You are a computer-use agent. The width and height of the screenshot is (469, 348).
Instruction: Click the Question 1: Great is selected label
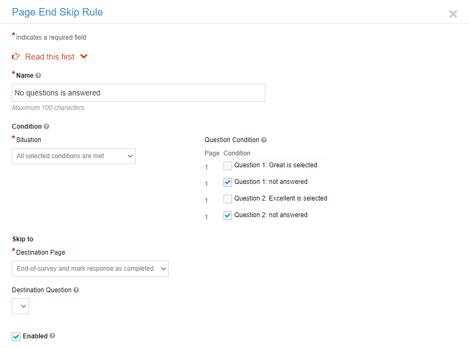[x=276, y=165]
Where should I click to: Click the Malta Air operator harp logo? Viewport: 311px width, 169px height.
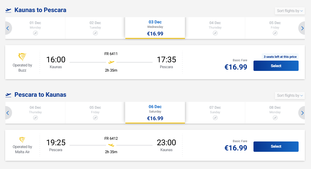22,140
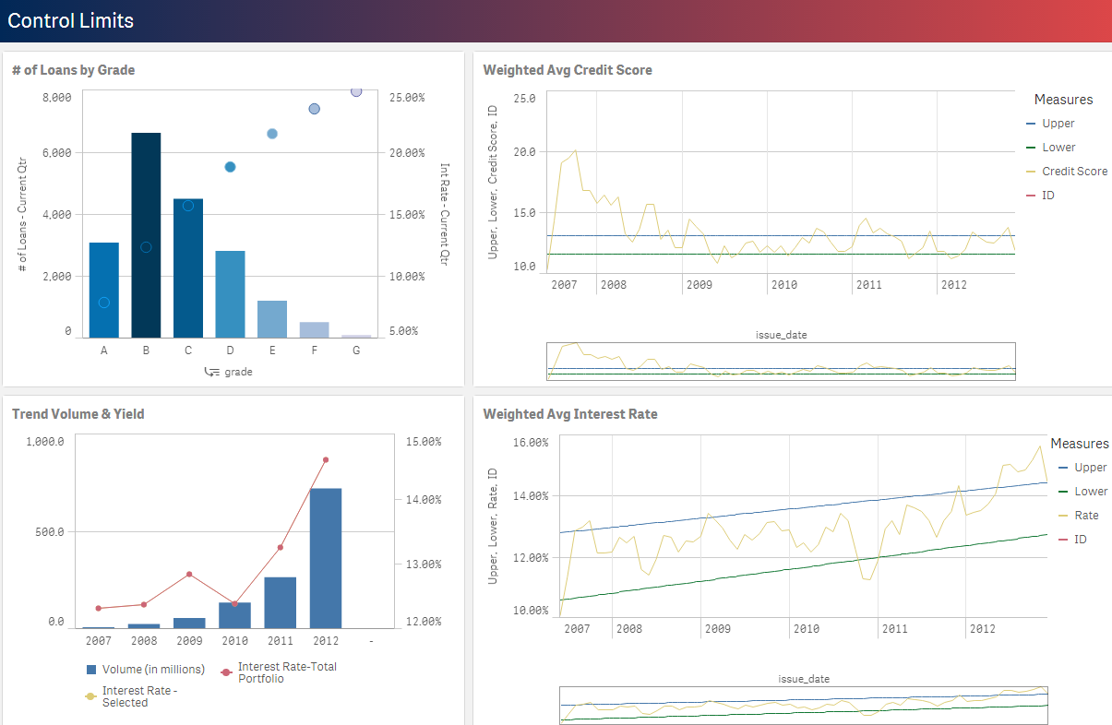Click the Rate legend entry in Interest Rate chart
The width and height of the screenshot is (1112, 725).
[x=1086, y=516]
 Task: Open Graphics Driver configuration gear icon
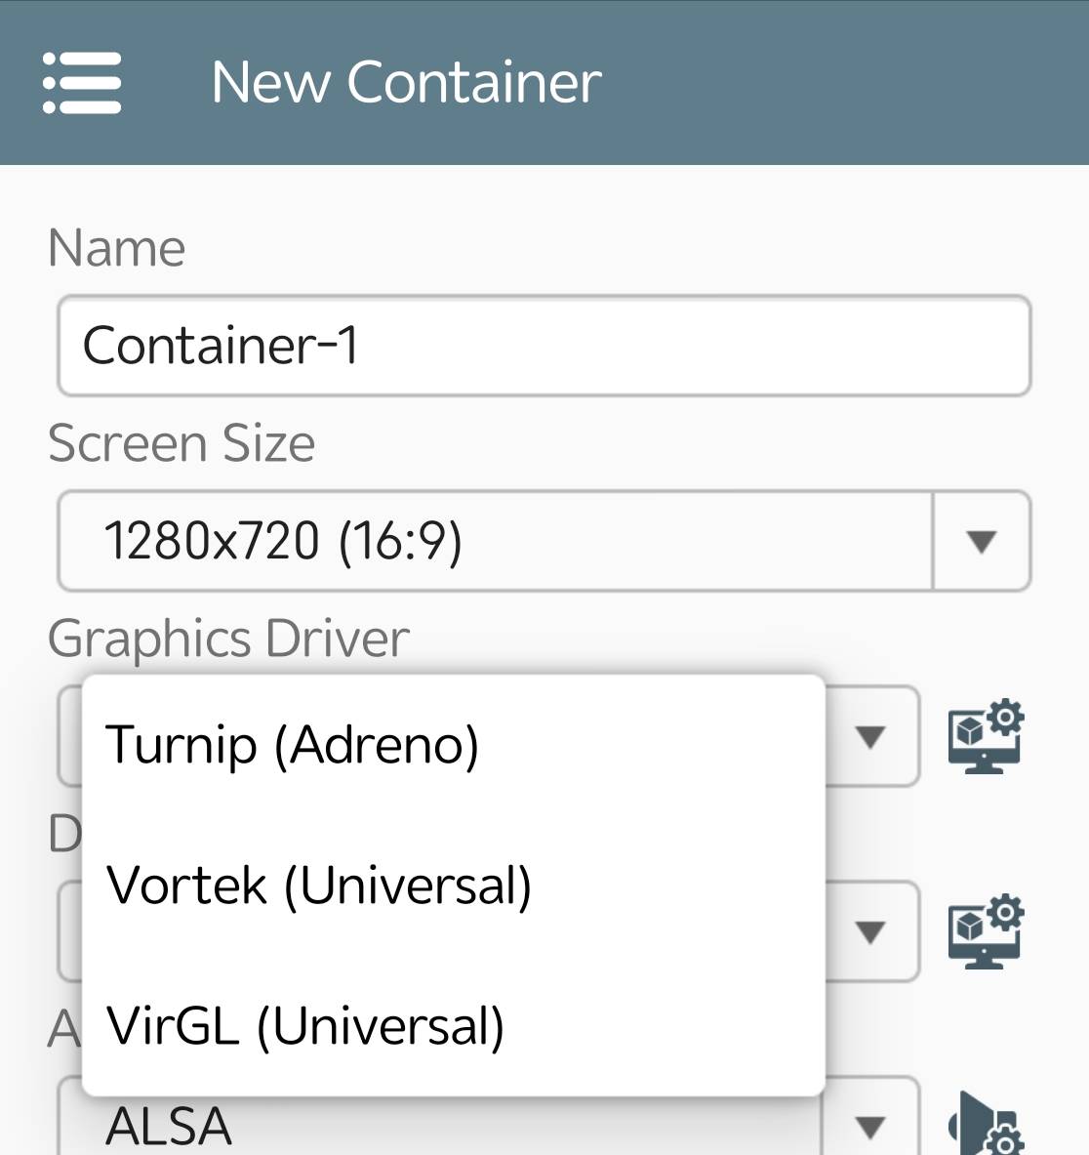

────────────────

• INSTRUCTIONS FOR THE TASK:
Each line from the one holding "Instruction: Click the" down to the end of the records is to be reproduced unaltered, and the pictures are to be omitted.

• EXPECTED ANSWER:
Instruction: Click the Question 1: Great is selected label
[x=276, y=165]
Where should I click to: Click the Malta Air operator harp logo? Viewport: 311px width, 169px height.
22,140
Click the Rate legend entry in Interest Rate chart
The width and height of the screenshot is (1112, 725).
[x=1086, y=516]
 Task: Open Graphics Driver configuration gear icon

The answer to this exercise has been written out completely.